Faces of SAL: Vicki Glant
October 20, 2020
By Jenn St. Claire, SAL Board Alumnus
What an over the moon, joyful, and educational experience it was interviewing Vicki Glant, who partnered with Sherry Prowda back in 1989 to help realize Sherry’s dream of starting a literary arts organization in Seattle.
Vicki was one of the original three board members of SAL, along with Michael Stansbury, and local author Marilyn Stablein. Since leaving the board, she has been an invaluable sounding board, cheerleader, and supporter of all things SAL.
I got to chat with Vicki the afternoon of the Margaret Atwood lecture so there was already a good mood, Friday-feeling about the Wednesday afternoon. And once Vicki answered the phone, the day just got better. After the usual Covid, ‘no really… how are you?’ check-ins, we got down to business.
I started the quest to know all things Vicki Glant by asking how she heard about SAL. While laughing, Vicki noted how funny it still is for her to hear Seattle Arts & Lectures referred to as SAL—that loving nickname hadn’t come to be while she was serving on the board.
And, as for her intro to Seattle Arts & Lectures? It feels like this story could start out with the line “Once Upon a Time.” In the late 80s, Vicki and Sherry had kiddos who attended the same pre-school. After dropping their boys off one morning, Sherry asked Vicki to join her for breakfast. (I asked where they’d had this auspicious meal and while Vicki didn’t recall with 100% certainty, she felt it was likely the Hi Spot Café in Madrona. And if it was the Hi Spot—she knew for certain she would have had one of their amazing cinnamon rolls!)
Once they had sat down, Sherry brought up the idea of launching a series of author lectures in Seattle and ended her pitch with, “Wanna help?” to which Vicki enthusiastically replied, “SURE!”
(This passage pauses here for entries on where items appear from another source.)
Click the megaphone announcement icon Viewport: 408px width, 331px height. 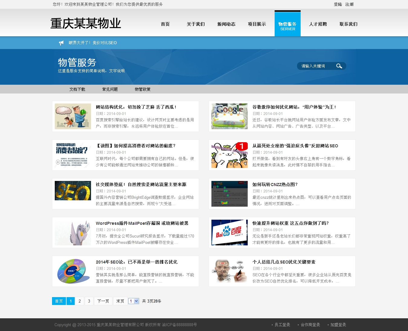(x=61, y=43)

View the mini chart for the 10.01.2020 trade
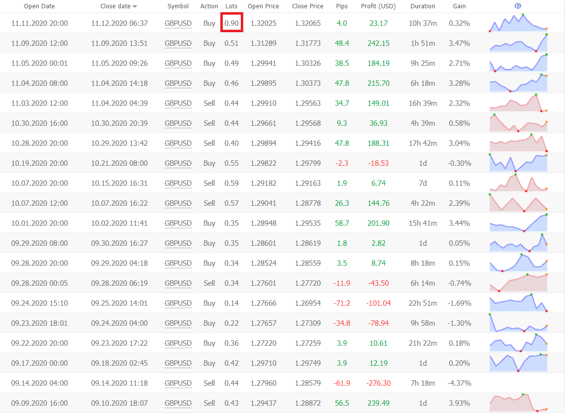point(518,223)
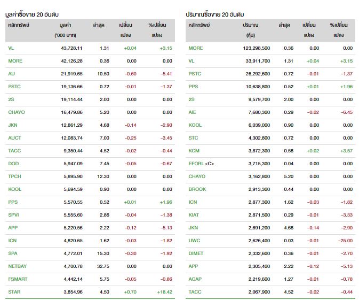Viewport: 359px width, 308px height.
Task: Open the KIAT stock link
Action: pos(194,215)
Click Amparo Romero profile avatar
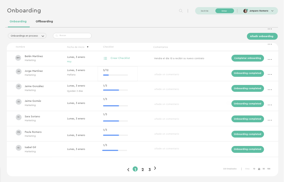Viewport: 284px width, 182px height. (x=245, y=11)
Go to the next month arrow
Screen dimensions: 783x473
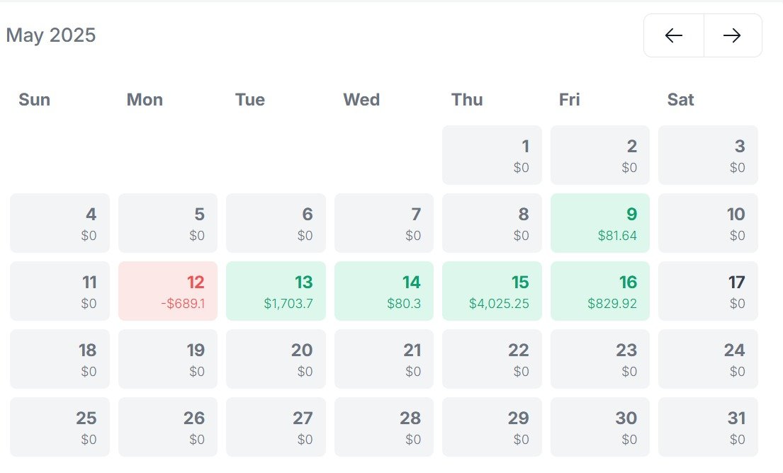click(x=732, y=35)
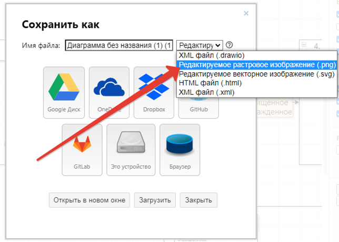
Task: Choose Google Диск as save location
Action: (x=63, y=89)
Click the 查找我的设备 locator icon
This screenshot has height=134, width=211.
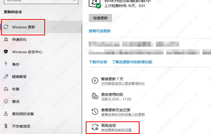pyautogui.click(x=6, y=114)
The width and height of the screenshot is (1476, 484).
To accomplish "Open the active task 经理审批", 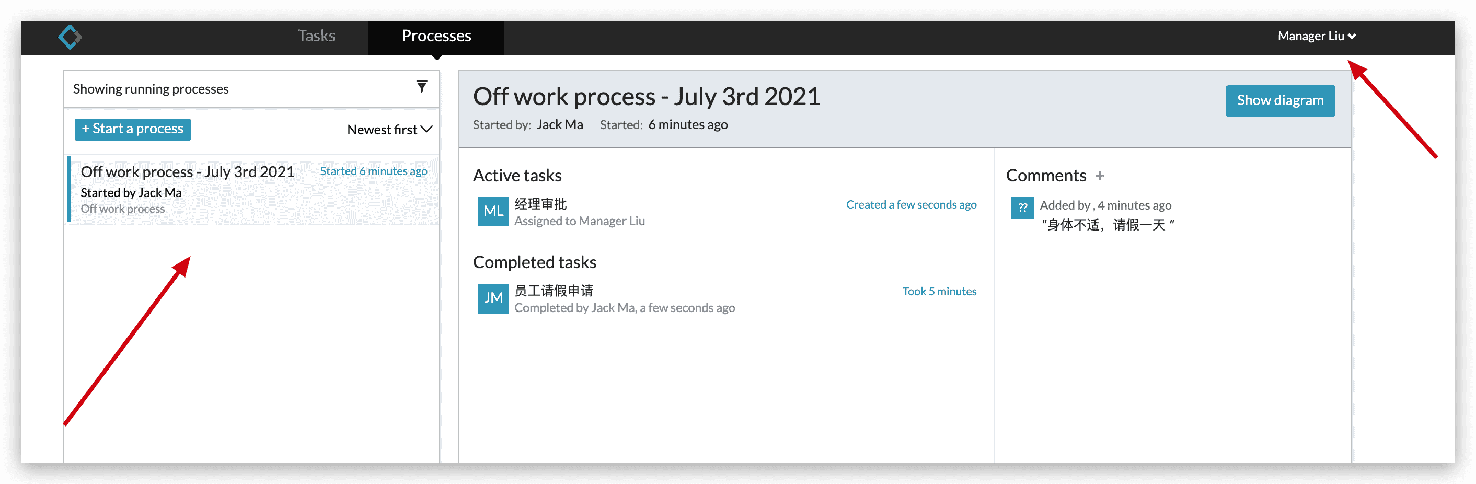I will click(x=540, y=204).
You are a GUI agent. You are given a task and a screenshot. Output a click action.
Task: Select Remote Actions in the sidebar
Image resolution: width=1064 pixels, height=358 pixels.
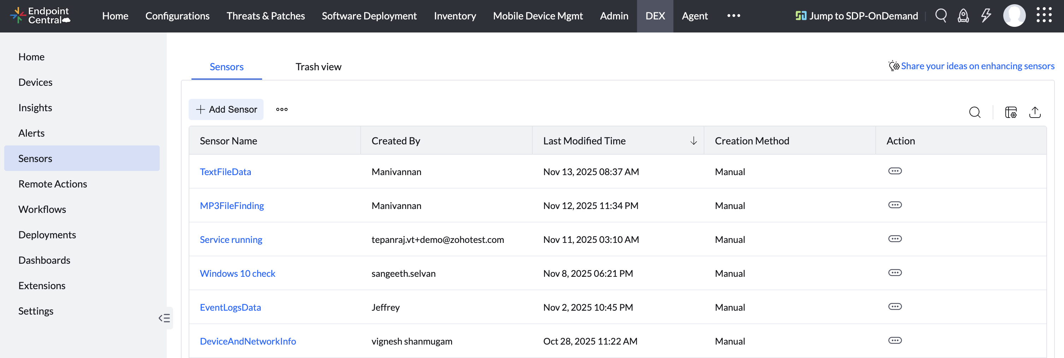[52, 184]
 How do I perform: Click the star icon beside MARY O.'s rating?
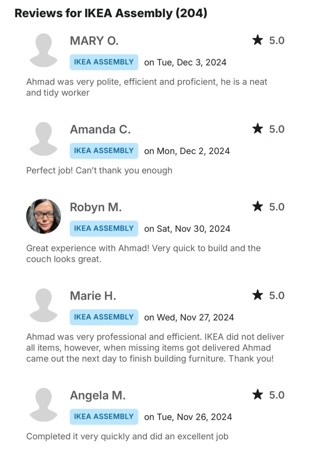[x=257, y=40]
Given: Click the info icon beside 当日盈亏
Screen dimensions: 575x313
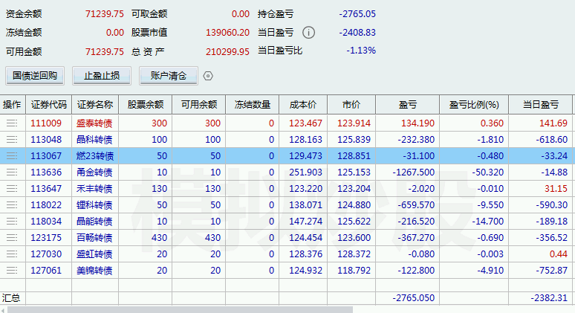Looking at the screenshot, I should click(308, 33).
“This idea encompassed many areas and hit many buttons for me, “ Vicki said. “I love literature, I love to read and read widely, I love Seattle and thought this would be something that this city would embrace, and I love working with good friends and people I admire and respect. It was easy to say yes.” Sherry had worked with Portland Arts & Lectures as they were getting their start and had recently moved to Seattle where she didn’t yet know many folks. Vicki, on the other hand, knew everyone. A perfect union.
Vicki’s first Seattle Arts & Lectures event was not only her first SAL event, but the first SAL event. And who was the author for the first SAL event in 1988, you may ask? John Updike. Yes, that John Updike. A promising beginning if ever there was one. Updike became a fan of Seattle Arts & Lectures and talked it up with his fellow authors, telling them they must go west. His efforts helped to launch SAL, and this was the beginning of authors coming out to do a San Francisco, Portland, and Seattle tour. It’s hard to imagine now, but this was rare at the time.
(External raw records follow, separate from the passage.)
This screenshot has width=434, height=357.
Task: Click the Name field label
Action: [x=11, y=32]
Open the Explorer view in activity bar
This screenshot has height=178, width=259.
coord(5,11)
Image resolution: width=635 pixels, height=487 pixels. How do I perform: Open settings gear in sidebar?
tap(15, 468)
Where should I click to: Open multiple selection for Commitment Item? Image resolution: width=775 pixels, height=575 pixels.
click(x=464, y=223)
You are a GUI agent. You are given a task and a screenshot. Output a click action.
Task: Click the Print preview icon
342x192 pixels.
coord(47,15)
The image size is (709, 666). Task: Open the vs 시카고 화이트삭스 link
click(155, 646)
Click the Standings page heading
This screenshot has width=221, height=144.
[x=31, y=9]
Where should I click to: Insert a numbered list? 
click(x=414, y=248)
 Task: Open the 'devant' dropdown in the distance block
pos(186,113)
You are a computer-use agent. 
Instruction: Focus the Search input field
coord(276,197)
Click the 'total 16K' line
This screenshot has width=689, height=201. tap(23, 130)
Talk of Mr. Updike led to stories of other authors from those first years, and Vicki shared a few standout moments. I’ll confess, hearing Vicki share memorable happenings of the early days of SAL gave me a serious case of delayed FOMO (fear of missing out, for those who at some point had to Google that). Vicki spoke of dinners at her and her husband Gary’s home, hosting the authors while they were in Seattle to speak. Late night, laughter-filled meals with Joan Didion and John Gregory Dunne, Louise Erdrich (with her new baby swaddled to her side), Isabel Allende, Donald Barthelme, and more. Over the years, Mary Oliver became a friend. Vicki ended the list by simply saying it was an “incredible privilege.”
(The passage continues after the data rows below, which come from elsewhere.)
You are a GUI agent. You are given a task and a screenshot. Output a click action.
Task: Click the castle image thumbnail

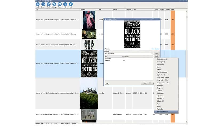point(89,93)
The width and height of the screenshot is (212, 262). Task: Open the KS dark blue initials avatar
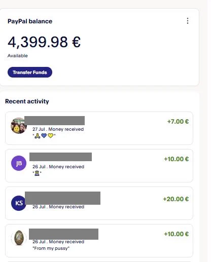pyautogui.click(x=19, y=203)

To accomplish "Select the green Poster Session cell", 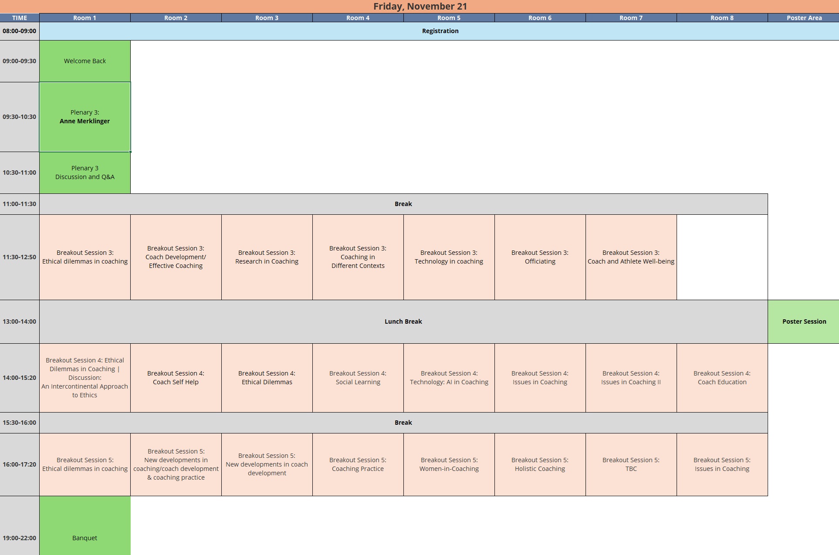I will tap(804, 321).
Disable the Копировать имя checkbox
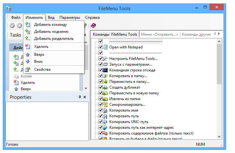 coord(100,110)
Vicki also shared her memory of Salman Rushdie coming to speak at Plymouth Congregational Church (which was Seattle Arts & Lectures’ home for the first few years). Vicki noted the incongruity of having metal detectors at the church and dogs who came in to search before Rushdie arrived. Vicki noted that he demonstrated the value of words and that she felt she had “an obligation to hear what he has to say.” This history makes clear SAL has a long tradition of raising up the voices we need to hear, the voices speaking the hard truths and challenging us to think and be better.
My favorite question to ask of any literary lover is what they are reading. Vicki had just finished what she described as “the most amazing story with trees as the main character.” The Overstory by Richard Powers, while quite a lengthy book, was an incredible one worth the time, and it spurred her to think differently about the world. Her current read is Octavia E. Butler’s Parable of the Sower. Science fiction was not a genre Vicki had spent much time reading, but she described this book as powerful and thought-provoking.
It’s always fun to ask folks to step into the role of the Seattle Arts & Lectures programmer and ask who they would bring to lecture at SAL. Vicki replied generously that she feels she has seen so many authors speak through the years, now it’s like she is “almost keeping up with Seattle Arts & Lectures.” They are “doing such a great job of introducing new writers to me,” she commented, “I would just let them do it.” High praise indeed from one-half of the dream team that created SAL.
Thank you, Vicki—for taking the time for this interview, for your years of SAL support and for being such an amazing human. I told the SAL folks I wanted to be the president of your fan club after talking with you.